• About this exercise:
Please output exactly the lines of the material from the first through the line containing "394x300 pixels.", and nothing more.

• Dataset entries:
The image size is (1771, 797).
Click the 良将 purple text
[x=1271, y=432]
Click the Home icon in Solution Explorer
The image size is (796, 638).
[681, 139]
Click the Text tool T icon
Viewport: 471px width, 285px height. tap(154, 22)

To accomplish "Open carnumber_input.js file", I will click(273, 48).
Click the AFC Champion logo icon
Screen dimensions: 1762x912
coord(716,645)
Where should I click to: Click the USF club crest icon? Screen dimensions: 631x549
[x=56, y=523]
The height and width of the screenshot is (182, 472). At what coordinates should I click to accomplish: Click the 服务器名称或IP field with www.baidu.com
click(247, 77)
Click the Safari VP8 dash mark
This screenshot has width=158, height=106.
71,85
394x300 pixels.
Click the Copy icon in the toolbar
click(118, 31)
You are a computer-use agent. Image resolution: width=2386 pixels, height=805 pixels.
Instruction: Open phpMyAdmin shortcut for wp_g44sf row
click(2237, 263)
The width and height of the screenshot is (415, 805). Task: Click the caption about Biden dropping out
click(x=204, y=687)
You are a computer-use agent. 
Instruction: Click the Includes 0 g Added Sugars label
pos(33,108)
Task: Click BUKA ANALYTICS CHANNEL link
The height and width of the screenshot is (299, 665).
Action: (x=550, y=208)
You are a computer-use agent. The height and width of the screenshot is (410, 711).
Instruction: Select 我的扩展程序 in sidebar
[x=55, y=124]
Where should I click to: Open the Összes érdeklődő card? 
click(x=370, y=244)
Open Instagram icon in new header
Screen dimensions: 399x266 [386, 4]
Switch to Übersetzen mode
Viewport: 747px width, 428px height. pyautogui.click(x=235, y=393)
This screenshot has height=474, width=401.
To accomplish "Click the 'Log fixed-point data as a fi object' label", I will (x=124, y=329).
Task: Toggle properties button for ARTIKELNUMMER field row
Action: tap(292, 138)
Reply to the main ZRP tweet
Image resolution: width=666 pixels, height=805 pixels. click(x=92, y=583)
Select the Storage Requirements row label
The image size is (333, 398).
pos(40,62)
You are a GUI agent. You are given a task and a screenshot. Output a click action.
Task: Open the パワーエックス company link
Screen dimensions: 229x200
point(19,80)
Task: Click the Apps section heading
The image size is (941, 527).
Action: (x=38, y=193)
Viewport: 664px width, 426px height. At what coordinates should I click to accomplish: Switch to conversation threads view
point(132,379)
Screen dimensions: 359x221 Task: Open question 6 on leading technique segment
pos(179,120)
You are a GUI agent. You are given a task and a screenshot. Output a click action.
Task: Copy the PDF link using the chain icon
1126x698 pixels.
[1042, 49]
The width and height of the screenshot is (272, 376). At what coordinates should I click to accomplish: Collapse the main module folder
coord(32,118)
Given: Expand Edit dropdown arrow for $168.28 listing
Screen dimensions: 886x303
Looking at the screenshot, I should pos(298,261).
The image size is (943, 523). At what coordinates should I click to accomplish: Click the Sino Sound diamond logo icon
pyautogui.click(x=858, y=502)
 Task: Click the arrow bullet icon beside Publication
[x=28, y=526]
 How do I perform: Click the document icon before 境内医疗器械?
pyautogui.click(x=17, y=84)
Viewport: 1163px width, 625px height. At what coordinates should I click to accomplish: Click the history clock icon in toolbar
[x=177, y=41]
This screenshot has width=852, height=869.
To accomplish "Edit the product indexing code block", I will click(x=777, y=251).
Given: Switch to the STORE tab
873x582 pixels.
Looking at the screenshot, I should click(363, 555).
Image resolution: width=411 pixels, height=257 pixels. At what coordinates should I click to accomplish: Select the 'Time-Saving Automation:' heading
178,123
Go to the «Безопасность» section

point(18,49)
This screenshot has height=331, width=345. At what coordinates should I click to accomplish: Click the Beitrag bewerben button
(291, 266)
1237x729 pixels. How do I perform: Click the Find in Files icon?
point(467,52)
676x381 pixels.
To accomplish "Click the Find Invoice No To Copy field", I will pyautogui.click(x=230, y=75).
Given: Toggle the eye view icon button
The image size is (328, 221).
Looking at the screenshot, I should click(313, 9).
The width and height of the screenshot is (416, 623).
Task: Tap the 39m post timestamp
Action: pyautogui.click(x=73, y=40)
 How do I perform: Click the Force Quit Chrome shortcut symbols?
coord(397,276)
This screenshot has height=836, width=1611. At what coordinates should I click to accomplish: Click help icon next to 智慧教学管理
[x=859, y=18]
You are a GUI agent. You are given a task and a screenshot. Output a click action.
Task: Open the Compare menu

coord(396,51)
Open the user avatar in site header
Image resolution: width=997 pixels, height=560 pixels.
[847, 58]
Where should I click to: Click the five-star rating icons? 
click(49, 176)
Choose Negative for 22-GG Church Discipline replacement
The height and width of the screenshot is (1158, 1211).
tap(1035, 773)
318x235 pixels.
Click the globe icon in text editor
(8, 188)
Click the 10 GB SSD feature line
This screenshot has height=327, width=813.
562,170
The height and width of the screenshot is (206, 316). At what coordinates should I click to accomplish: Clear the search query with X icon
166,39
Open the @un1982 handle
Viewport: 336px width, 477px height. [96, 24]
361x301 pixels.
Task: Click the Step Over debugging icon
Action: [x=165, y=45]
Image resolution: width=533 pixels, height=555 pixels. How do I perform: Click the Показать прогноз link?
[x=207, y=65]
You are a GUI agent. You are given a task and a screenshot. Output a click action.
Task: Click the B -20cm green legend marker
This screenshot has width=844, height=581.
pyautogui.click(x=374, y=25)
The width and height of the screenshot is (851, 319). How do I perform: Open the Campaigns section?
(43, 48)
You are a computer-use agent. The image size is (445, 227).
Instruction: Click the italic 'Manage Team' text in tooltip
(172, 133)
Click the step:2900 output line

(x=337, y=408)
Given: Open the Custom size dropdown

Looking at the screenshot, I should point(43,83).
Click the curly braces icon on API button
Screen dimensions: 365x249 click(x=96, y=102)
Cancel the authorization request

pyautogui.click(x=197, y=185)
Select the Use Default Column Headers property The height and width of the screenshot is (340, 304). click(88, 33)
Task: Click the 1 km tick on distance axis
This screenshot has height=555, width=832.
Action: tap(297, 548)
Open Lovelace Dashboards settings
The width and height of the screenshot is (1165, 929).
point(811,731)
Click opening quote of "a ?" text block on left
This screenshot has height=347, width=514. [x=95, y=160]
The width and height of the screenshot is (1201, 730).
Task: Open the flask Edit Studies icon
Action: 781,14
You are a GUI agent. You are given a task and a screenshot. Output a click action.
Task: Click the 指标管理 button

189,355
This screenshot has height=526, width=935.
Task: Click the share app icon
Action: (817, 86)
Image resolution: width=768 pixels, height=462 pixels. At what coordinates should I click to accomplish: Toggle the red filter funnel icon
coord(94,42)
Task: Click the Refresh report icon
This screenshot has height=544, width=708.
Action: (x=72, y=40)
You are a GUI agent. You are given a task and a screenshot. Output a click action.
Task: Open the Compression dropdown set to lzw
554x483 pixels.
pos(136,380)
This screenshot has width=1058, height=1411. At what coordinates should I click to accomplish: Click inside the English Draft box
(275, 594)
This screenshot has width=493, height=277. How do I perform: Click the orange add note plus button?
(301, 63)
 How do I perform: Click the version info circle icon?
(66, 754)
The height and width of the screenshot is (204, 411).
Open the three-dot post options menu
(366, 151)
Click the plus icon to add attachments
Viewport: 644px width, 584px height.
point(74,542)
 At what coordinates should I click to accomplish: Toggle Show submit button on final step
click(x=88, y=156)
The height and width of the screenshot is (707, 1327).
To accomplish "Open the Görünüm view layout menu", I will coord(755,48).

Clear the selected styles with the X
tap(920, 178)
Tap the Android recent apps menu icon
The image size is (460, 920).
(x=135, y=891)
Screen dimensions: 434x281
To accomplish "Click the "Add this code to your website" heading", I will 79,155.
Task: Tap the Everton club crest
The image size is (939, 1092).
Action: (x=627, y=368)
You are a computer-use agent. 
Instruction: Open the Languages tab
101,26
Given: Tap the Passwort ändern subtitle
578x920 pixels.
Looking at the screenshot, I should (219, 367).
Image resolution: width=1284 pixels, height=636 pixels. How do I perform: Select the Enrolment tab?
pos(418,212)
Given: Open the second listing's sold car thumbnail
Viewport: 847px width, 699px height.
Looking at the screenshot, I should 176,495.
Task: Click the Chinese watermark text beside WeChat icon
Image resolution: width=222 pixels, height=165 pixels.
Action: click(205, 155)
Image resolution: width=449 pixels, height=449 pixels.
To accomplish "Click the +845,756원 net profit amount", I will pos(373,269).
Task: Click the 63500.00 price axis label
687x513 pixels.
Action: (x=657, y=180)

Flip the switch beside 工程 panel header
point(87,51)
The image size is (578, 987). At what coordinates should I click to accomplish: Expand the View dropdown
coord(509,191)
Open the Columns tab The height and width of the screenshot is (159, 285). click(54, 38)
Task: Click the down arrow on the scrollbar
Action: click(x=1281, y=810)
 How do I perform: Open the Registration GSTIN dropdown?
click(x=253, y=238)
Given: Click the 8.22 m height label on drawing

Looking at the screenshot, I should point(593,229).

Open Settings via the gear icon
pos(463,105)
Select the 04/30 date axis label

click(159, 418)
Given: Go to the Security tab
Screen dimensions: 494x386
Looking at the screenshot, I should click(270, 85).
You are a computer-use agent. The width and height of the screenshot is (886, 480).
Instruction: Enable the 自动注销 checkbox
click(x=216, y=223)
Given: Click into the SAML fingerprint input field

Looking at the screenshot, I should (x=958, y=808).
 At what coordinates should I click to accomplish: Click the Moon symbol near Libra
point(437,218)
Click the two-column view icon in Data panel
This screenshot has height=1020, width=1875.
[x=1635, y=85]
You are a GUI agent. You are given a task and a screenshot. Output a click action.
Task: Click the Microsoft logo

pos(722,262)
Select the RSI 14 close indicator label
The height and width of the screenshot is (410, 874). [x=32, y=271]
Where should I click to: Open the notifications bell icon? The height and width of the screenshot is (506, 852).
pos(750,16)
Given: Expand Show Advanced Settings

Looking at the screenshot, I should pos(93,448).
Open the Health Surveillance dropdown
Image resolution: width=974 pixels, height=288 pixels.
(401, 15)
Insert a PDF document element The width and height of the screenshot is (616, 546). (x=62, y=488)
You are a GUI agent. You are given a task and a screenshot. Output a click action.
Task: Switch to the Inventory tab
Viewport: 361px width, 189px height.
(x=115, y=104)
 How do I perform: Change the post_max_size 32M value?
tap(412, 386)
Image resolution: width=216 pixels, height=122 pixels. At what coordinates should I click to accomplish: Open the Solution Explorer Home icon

• Solution to the problem:
The image size is (1771, 797).
Click the 良将 purple text
[x=1271, y=432]
Click the Home icon in Solution Explorer
The image size is (796, 638).
[681, 139]
Click the Text tool T icon
Viewport: 471px width, 285px height. tap(154, 22)

To accomplish "Open carnumber_input.js file", I will click(273, 48).
Click the AFC Champion logo icon
Screen dimensions: 1762x912
coord(716,645)
Where should I click to: Click the USF club crest icon? Screen dimensions: 631x549
[x=56, y=523]
The height and width of the screenshot is (182, 472). At what coordinates should I click to accomplish: Click the 服务器名称或IP field with www.baidu.com
click(247, 77)
Click the Safari VP8 dash mark
This screenshot has width=158, height=106.
71,85
394x300 pixels.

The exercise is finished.